Hacker Newsnew | past | comments | ask | show | jobs | submitlogin
Install GPU TensorFlow from Sources with Ubuntu 16.04 and Cuda 8.0 RC (alliseesolutions.wordpress.com)
85 points by wagonhelm on Sept 8, 2016 | hide | past | favorite | 32 comments


If using Docker is an option, the official Dockerfile works well, you just need to modify the FROM line to "nvidia/cuda:8.0-cudnn5-devel-ubuntu16.04". Or "nvidia/cuda:8.0-cudnn5-devel-ubuntu14.04", depending on which version of Ubuntu you want.

https://github.com/tensorflow/tensorflow/blob/master/tensorf...


What sort of performance impact would Docker have in this situation? Any at all?

Edit: spelling


No performance impact as long as your I/O is done in volumes, to avoid going through AUFS.


This seems to be a frankenstein of cuda 7.5 instructions and cuda 8.0. Similarly ubuntu 14.04 and 16.04. As far as i know, these instructions will fail from gcc 5.4 errors, amongst other issues.


Wont GCC fail, includes a patch for GCC, I tested on my system before posting. Running great!


One of your section is named "Install Nvidia Toolkit 7.5", this is probably what confused parent @hughperkins.


Just found that one and fixed it, also someone confirmed working with a GTX 1080. I am so happy to finally ditch 14.04


Ah, I see what I was missing before: there's a patch 1 of cuda 8.0, which adds gcc 5.4 support, and is installed in the cuda section using:

    sudo sh cuda_8.0.27.1_linux.run --silent --accept-eula


Still doesnt work for me though: even on a new box, I get:

    ubuntu@somewhere:~/tensorflow$ python3 -c 'import tensorflow'             
    Traceback (most recent call last):
      File "<string>", line 1, in <module>
      File "/home/ubuntu/tensorflow/tensorflow/__init__.py", line 23, in <module>
        from tensorflow.python import *
      File "/home/ubuntu/tensorflow/tensorflow/python/__init__.py", line 49, in <mod
    ule>
        from tensorflow.python import pywrap_tensorflow
    ImportError: cannot import name 'pywrap_tensorflow'


Ok.

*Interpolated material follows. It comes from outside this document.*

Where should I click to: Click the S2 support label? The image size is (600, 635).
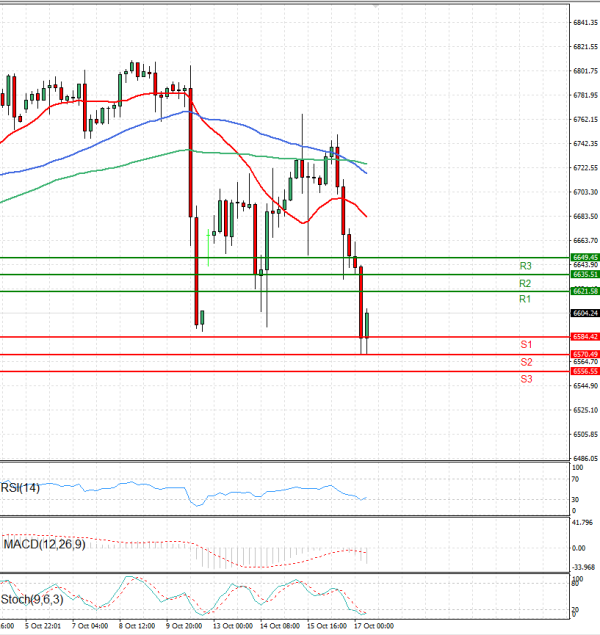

Fixed this by two things:

- using branch r0.10, as suggested by https://news.ycombinator.com/item?id=12464835 - making sure to install the new r0.10 wheel, which has a different name than the r0 wheel built by master :-D


Thanks for sharing your solution!


Why does it just take following directions to make it to the front page of HN these days?


As stated elsewhere, this can actually be a very frustrating process. I lost a good chunk of my long weekend trying to build TF from source for CUDA 8.0 / cuDNN 5.1. Generally speaking the culprit is that the CUDA installers for Linux are highly dependent on your kernel and gcc versions. This is a huge headache for people who want to stay up-to-date on their distro packages. CentOS has no problem because hardly anything changes, but you're essentially handcuffed to whatever version s of Ubuntu or Fedora were out when NVIDIA decided to start packaging up the next release. Bumping gcc to 5.4 in Ubuntu 16.04.1 broke the 16.04 installer, which relied on gcc 5.3.

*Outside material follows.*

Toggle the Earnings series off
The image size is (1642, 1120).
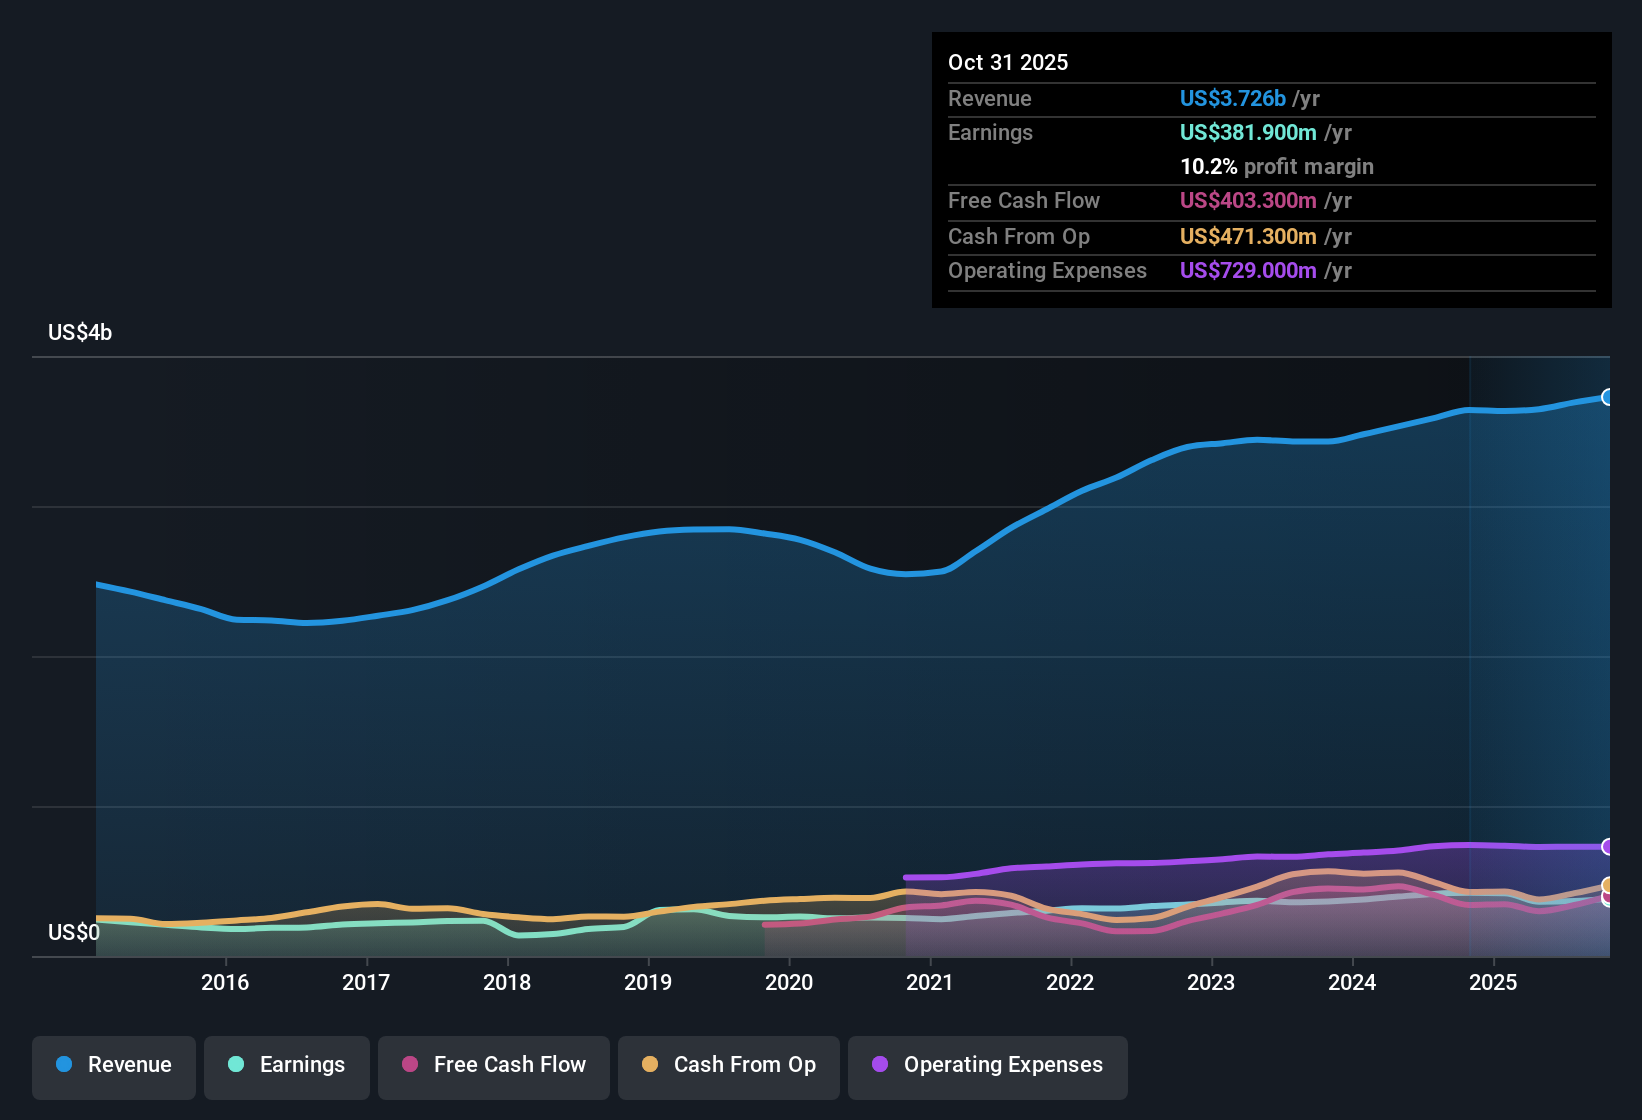287,1067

Because GPU-accelerated learning is exciting, and most of the directions you find for setting it up don't work. (Judging from other replies, this post may be no different.)

This probably has something to do with the fact that GPUs are flaky and idiosyncratic, and all the software that uses them depends on black-box libraries handed down by Nvidia, who is completely shit at maintaining software.

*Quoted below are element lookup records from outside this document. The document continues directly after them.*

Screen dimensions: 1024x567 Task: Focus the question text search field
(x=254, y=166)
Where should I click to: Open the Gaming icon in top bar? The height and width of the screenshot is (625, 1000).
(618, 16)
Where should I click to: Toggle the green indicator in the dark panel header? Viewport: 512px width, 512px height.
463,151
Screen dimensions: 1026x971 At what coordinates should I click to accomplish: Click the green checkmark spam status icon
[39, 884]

Thank you so much. I tried 3 times in the last week to get it working with Cuda 8.0


Have you actually succeeded yet in building a pip package linked with CUDA 8? I am doing basically the same process, and it only keeps failing.

https://github.com/tensorflow/tensorflow/issues/2559#issueco...


The pip package doesn't build for me either. And I even reinstalled Ubuntu to get a fresh Python installation


So strange I wonder why its working for me? Ubuntu 16.04.1? Fresh install? following exactly? Python 3?


Which branch are you building?

For the first time I was able to complete a build last night, Ubuntu 16.04, CUDA 8.0 RC + compiler patch, cuDNN 5.1, nvidia-driver-370, python-2.7, and compute capability 6.1 (for Pascal GPU) - but only when I switched to the r0.10 branch.

With r0.10 I see none of the multiple failure modes that I always see with master. It just went straight ahead and compiled the whole thing.


I used master but seems like r.0.10 seems to be solving the problem for most.


fwiw: twice now, I've successfully gotten a pip package linked with CUDA 8 & built Tensorflow from source — once for Python 2 and another for Python 3. Both on an Ubuntu 14.04 system


Many welcomes to you


I'm not sure what Tensorflow source you're compiling, but I've been trying many times recently and it fails in many, many different ways. It's a neverending maze of fail, basically. I've never seen the end of it yet. It failed today, too, so the code base is not getting better.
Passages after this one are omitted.